Problem: Beginning with the line below that contains "Screen dimensions: 1453x829" and ending with the line that contains "Given: Clear all plots with the broom icon", copy every line exactly. Copy nothing else.

(Material supplied Opens)

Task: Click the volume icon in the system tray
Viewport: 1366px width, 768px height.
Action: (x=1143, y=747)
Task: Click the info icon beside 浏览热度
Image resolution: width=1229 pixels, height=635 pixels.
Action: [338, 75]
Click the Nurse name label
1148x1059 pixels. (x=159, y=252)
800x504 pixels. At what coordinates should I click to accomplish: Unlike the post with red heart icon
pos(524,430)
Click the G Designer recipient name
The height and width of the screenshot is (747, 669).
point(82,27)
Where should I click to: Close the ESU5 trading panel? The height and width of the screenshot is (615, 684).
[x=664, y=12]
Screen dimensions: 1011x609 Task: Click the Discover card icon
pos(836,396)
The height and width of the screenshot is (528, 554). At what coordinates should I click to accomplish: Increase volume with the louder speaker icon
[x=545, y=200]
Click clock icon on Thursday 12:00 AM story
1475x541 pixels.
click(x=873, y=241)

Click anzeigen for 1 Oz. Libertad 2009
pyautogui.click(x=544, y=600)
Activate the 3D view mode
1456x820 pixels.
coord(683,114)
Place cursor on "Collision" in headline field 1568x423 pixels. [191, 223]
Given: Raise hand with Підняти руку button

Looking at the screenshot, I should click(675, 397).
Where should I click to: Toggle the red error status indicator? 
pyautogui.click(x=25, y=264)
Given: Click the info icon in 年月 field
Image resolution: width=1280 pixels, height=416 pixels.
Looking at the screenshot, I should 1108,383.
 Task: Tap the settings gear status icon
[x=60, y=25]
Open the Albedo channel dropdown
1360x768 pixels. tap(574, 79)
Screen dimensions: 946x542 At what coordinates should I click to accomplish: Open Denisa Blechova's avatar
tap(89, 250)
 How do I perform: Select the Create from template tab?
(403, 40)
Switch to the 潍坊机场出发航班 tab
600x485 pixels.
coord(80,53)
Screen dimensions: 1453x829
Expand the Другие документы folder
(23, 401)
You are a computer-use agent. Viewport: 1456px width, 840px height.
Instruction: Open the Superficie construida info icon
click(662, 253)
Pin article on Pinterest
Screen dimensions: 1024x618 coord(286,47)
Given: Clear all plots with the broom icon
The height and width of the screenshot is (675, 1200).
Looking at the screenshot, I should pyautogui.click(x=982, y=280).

(Material supplied Closes)

Completed exercise:
Screen dimensions: 1453x829
Expand the Другие документы folder
(23, 401)
You are a computer-use agent. Viewport: 1456px width, 840px height.
Instruction: Open the Superficie construida info icon
click(662, 253)
Pin article on Pinterest
Screen dimensions: 1024x618 coord(286,47)
Given: Clear all plots with the broom icon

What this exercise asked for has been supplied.